• _Assigned task_
A complete, exact copy of the records is needed here.

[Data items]
□ □ □ □ □

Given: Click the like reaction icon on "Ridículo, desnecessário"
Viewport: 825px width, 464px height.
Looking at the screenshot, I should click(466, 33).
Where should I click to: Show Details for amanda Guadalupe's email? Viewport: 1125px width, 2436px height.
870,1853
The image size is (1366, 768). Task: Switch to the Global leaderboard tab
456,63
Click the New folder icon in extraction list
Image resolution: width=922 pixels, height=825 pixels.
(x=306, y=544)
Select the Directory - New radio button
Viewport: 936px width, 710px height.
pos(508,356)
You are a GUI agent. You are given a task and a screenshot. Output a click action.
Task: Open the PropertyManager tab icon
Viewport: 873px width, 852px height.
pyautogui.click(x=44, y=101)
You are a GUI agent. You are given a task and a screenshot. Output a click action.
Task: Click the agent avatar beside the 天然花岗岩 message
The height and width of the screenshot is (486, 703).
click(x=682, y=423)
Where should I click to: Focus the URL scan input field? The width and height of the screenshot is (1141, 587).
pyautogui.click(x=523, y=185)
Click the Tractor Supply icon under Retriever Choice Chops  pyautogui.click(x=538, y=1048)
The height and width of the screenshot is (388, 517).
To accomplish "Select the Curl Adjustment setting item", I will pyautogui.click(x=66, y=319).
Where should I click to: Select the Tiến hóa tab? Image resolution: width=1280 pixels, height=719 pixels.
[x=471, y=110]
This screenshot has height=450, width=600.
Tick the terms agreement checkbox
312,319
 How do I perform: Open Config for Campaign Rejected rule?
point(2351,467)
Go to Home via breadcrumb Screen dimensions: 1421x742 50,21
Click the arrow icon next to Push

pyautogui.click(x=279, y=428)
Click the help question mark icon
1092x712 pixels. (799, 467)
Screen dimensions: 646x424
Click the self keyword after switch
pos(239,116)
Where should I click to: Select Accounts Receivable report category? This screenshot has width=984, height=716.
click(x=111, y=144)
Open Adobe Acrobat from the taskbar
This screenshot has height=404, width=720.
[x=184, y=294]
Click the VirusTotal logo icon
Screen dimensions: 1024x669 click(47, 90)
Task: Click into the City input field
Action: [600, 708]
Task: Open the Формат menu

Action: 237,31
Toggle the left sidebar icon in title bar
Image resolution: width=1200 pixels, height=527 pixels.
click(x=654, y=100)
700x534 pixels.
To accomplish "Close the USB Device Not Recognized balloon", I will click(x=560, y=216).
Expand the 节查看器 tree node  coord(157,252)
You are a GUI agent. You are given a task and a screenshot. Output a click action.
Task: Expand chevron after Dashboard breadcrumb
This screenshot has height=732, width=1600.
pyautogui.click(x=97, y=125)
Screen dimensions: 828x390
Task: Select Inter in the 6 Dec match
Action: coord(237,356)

□ □ □ □ □

• _Result_
Given: Click the like reaction icon on "Ridículo, desnecessário"
Viewport: 825px width, 464px height.
Looking at the screenshot, I should click(466, 33).
Where should I click to: Show Details for amanda Guadalupe's email? Viewport: 1125px width, 2436px height.
870,1853
The image size is (1366, 768). Task: Switch to the Global leaderboard tab
456,63
Click the New folder icon in extraction list
Image resolution: width=922 pixels, height=825 pixels.
(x=306, y=544)
Select the Directory - New radio button
Viewport: 936px width, 710px height.
pos(508,356)
You are a GUI agent. You are given a task and a screenshot. Output a click action.
Task: Open the PropertyManager tab icon
Viewport: 873px width, 852px height.
pyautogui.click(x=44, y=101)
You are a GUI agent. You are given a task and a screenshot. Output a click action.
Task: Click the agent avatar beside the 天然花岗岩 message
The height and width of the screenshot is (486, 703).
click(x=682, y=423)
Where should I click to: Focus the URL scan input field? The width and height of the screenshot is (1141, 587).
pyautogui.click(x=523, y=185)
Click the Tractor Supply icon under Retriever Choice Chops  pyautogui.click(x=538, y=1048)
The height and width of the screenshot is (388, 517).
To accomplish "Select the Curl Adjustment setting item", I will pyautogui.click(x=66, y=319).
Where should I click to: Select the Tiến hóa tab? Image resolution: width=1280 pixels, height=719 pixels.
[x=471, y=110]
This screenshot has height=450, width=600.
Tick the terms agreement checkbox
312,319
 How do I perform: Open Config for Campaign Rejected rule?
point(2351,467)
Go to Home via breadcrumb Screen dimensions: 1421x742 50,21
Click the arrow icon next to Push

pyautogui.click(x=279, y=428)
Click the help question mark icon
1092x712 pixels. (799, 467)
Screen dimensions: 646x424
Click the self keyword after switch
pos(239,116)
Where should I click to: Select Accounts Receivable report category? This screenshot has width=984, height=716.
click(x=111, y=144)
Open Adobe Acrobat from the taskbar
This screenshot has height=404, width=720.
[x=184, y=294]
Click the VirusTotal logo icon
Screen dimensions: 1024x669 click(47, 90)
Task: Click into the City input field
Action: [600, 708]
Task: Open the Формат menu

Action: 237,31
Toggle the left sidebar icon in title bar
Image resolution: width=1200 pixels, height=527 pixels.
click(x=654, y=100)
700x534 pixels.
To accomplish "Close the USB Device Not Recognized balloon", I will click(x=560, y=216).
Expand the 节查看器 tree node  coord(157,252)
You are a GUI agent. You are given a task and a screenshot. Output a click action.
Task: Expand chevron after Dashboard breadcrumb
This screenshot has height=732, width=1600.
pyautogui.click(x=97, y=125)
Screen dimensions: 828x390
Task: Select Inter in the 6 Dec match
Action: coord(237,356)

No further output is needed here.